• **WORK ITEM**
Every record below is to be copied exactly, with its images omitted.

[Saved entries]
════════

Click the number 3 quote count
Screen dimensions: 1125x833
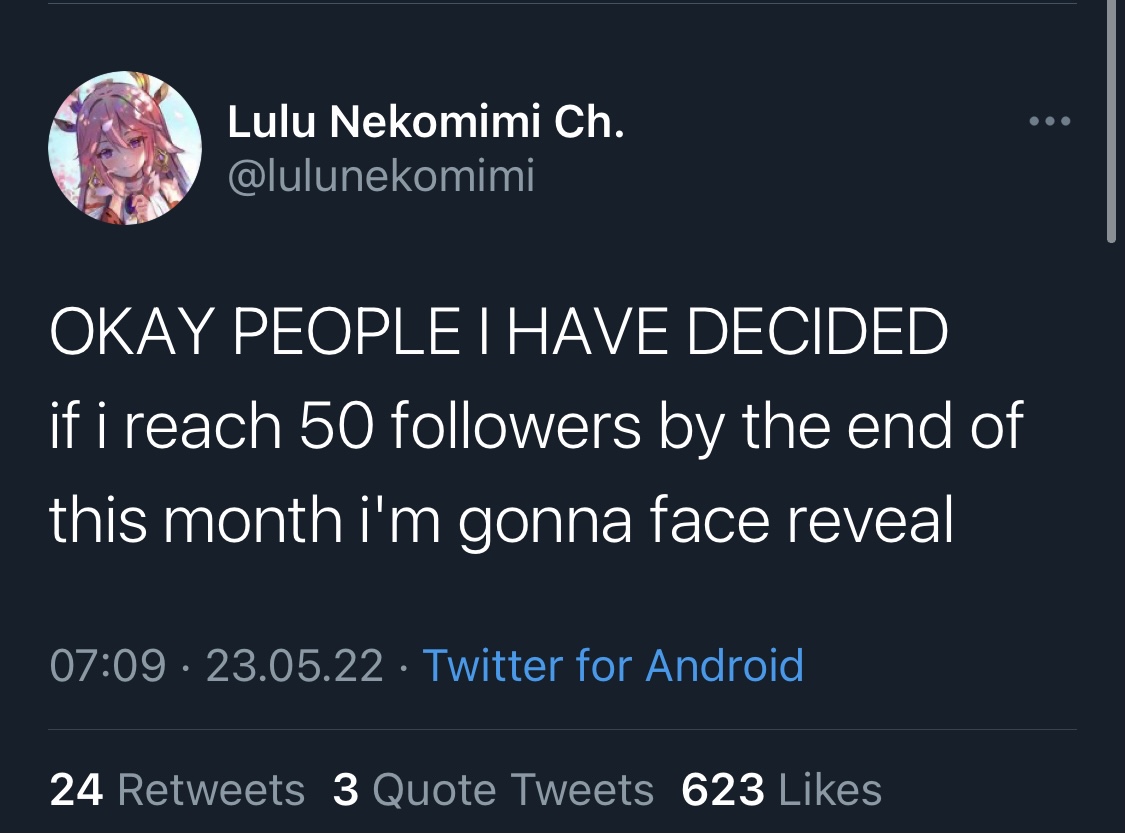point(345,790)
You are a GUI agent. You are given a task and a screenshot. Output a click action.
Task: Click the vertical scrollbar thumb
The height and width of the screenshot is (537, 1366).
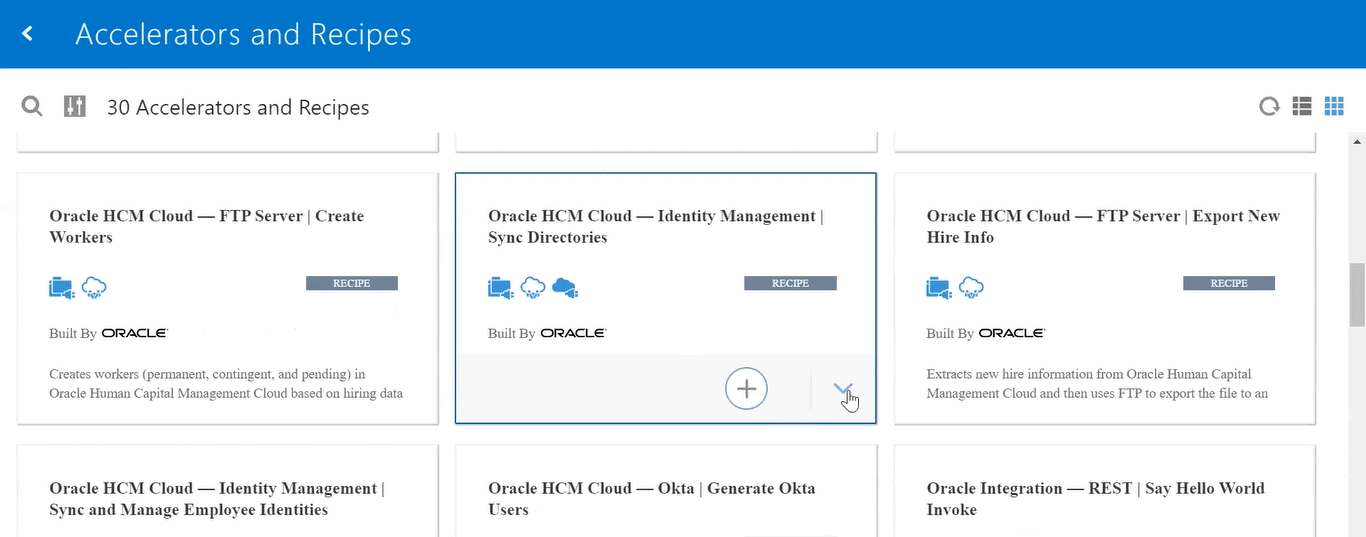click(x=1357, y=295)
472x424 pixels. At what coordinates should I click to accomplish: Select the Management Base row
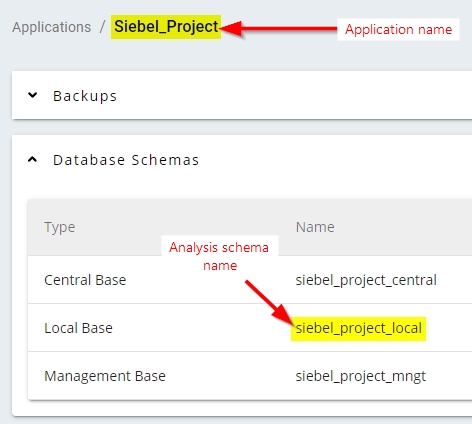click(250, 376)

════════

• **SOLVED EXERCISE**
Click the number 3 quote count
Screen dimensions: 1125x833
point(345,790)
You are a GUI agent. You are given a task and a screenshot. Output a click action.
Task: Click the vertical scrollbar thumb
The height and width of the screenshot is (537, 1366).
click(x=1357, y=295)
472x424 pixels. At what coordinates should I click to accomplish: Select the Management Base row
click(250, 376)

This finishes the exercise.